Part of the game is roster management: You only have so much money, people won’t fight for free, so you have to balance the give and take of your mercenaries, the damage they take, the fatigue they endure, and whether they get sick of your shit with the salary cost. The temptation is always to go Bill Belichick and ditch the veterans as soon as they become expensive, but there is a marked difference in power and capability between a rookie and your veterans. On the other hand, everyone can take injuries or get worn down, sometimes they get killed, so you have to balance who is alive and capable with the bodies you need to throw into each run. It’s like a sports management game but people are actually trying to kill each other. Think Darkest Dungeon but less over the top gothic.
But part of it is also contract management, figuring out what jobs you want to do, reacting to events on the world map, which may stem from choices you’ve made to save this person or do this thing instead. The world really does seem to react based on what your little band is doing, from bandit raids to saving refugees, with effects from good to ill.

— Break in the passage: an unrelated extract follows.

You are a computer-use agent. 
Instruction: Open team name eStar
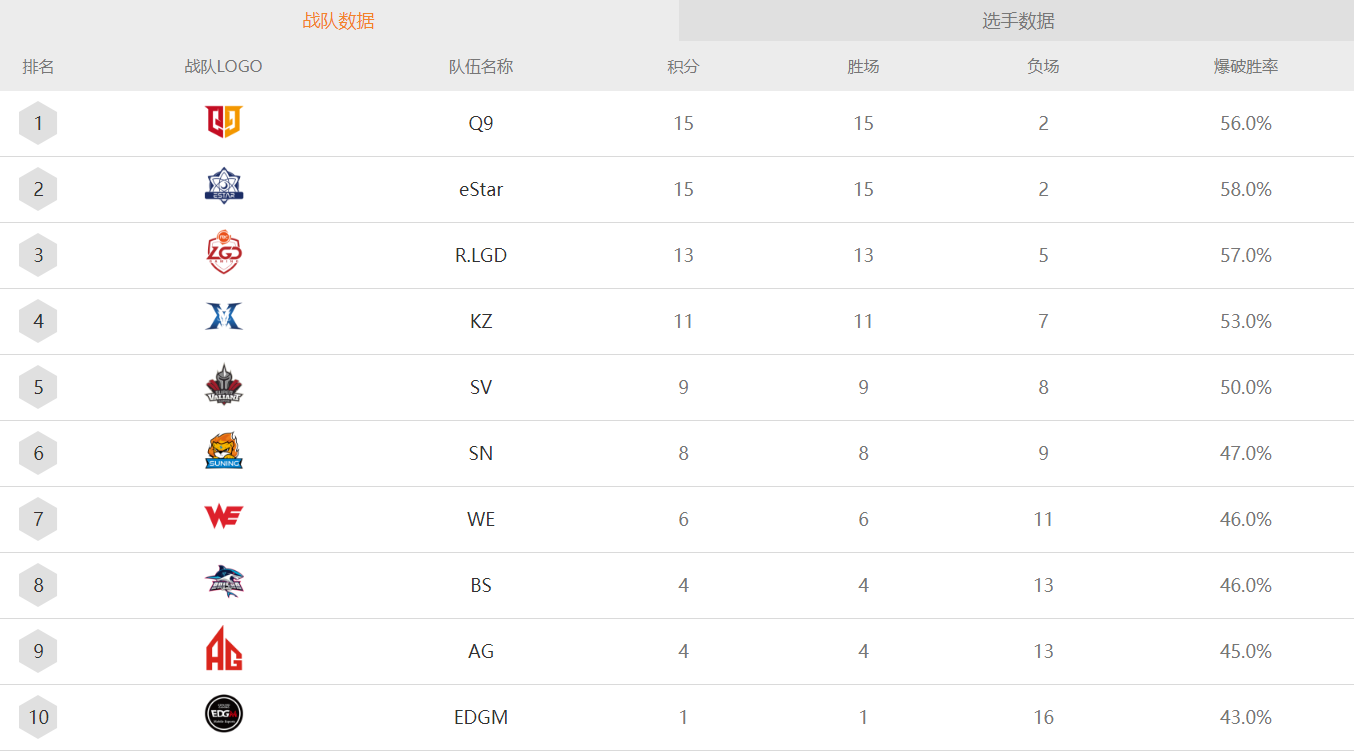pyautogui.click(x=481, y=189)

And part of it is the tactical battles on maps with terrain and breakable things and abilities that can influence movement, raise and lower stats, heal, and all the usual RPG abilities paired with basically everything having some kind of status effect, so your carefully constructed defensive line can get Feared and then your order breaks and oh god there are gibs everywhere. Think of it like a top-tier tactical RPG or even a light wargame, where everything matters. Terrain, cover, facing, positioning, morale, range, the specific classes you took, the abilities you took, the items you brought along, line of sight, whether you kicked that dude into a pit, flanking. Honestly, sometimes there are so many decisions to make that I wish for a GM mode or Coach Mode where I could just build the team and not deal with the battle map, but I am a real sicko like that. The combat is fun if you don’t mind constantly reacting to what the bad guys whip out. It’s not that the combat isn’t fun, it’s pretty fun, it’s just a lot to manage.

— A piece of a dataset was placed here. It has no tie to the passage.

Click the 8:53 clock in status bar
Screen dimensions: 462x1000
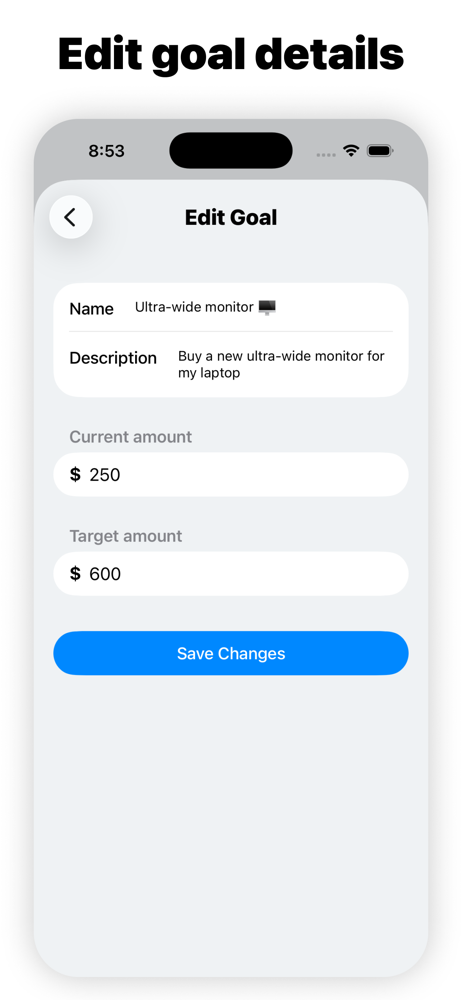pos(107,151)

On that note, part of it is a dungeon exploration/management game where you’re trying to balance your merces’ morale and hitpoints with the need to rest versus the need to accomplish the mission. Do you scout carefully and spend more time in the dungeon or charge ahead? Do you use your precious tools to overcome a trap or just blunder through it? Do you save that guy or let him die? Loot or keep moving?

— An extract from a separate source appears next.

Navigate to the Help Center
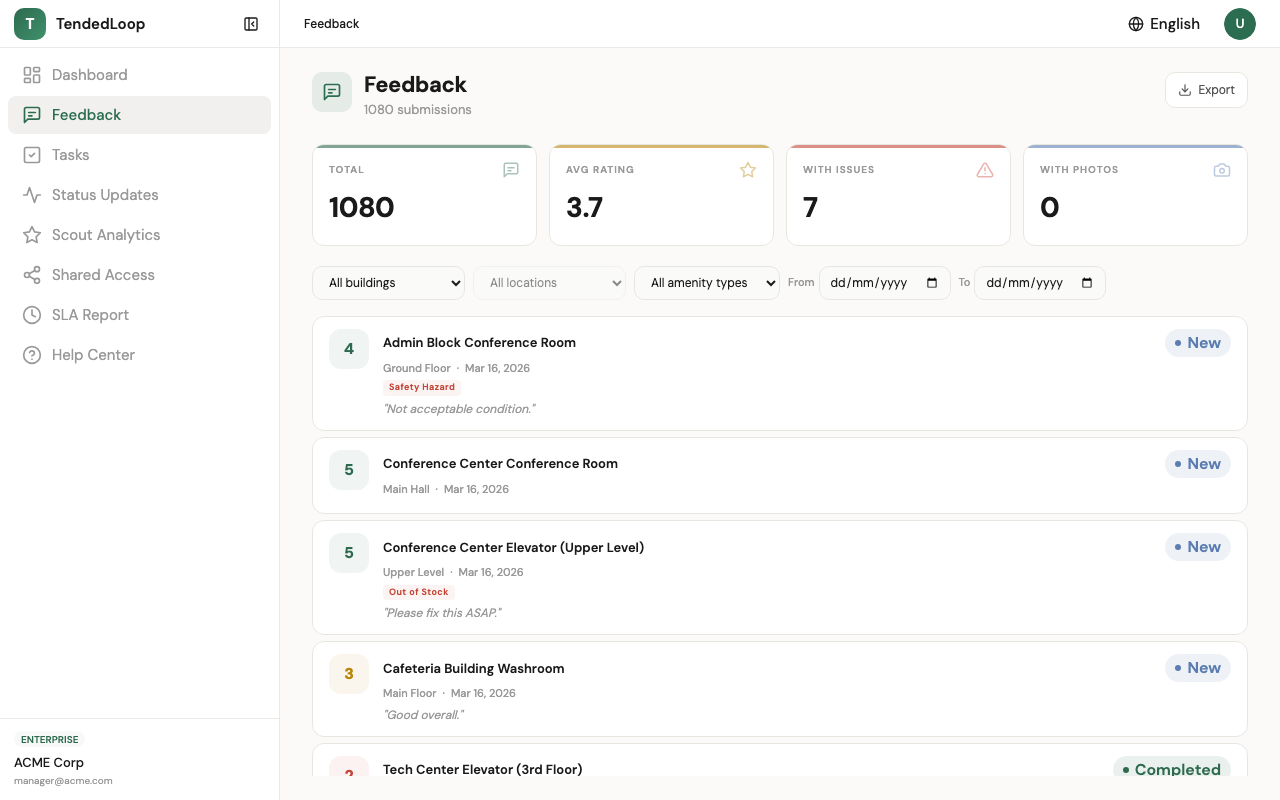Screen dimensions: 1280x800 coord(93,355)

One of the big selling points is a different experience every time you play it and even the difficulty levels are tweakable. But even camping in the dungeons can be fraught with choices. Do you set lookouts? Who does which lookout shift? Which skills do you choose to restore? OH GOD MONSTERS.
My benchmark for Early Access games is: Is this fun right now if they take off with the money? I don’t suggest potential. Or I want to call it out if I do. And there are some bugs and missing features, but there’s already a lot to chew on even if they bounce. It’s a lot of fun to just meander around doing contracts and stuff. Oh, I haven’t been to this town before, and they have a neat contract. Oh cool, now I found this place. Oh, the dragon attacked again…
I would say a lot of the systems here aren’t new, they’re just combined in a lot of interesting ways. Let’s call it Fantasy Mercenary Manager 2022.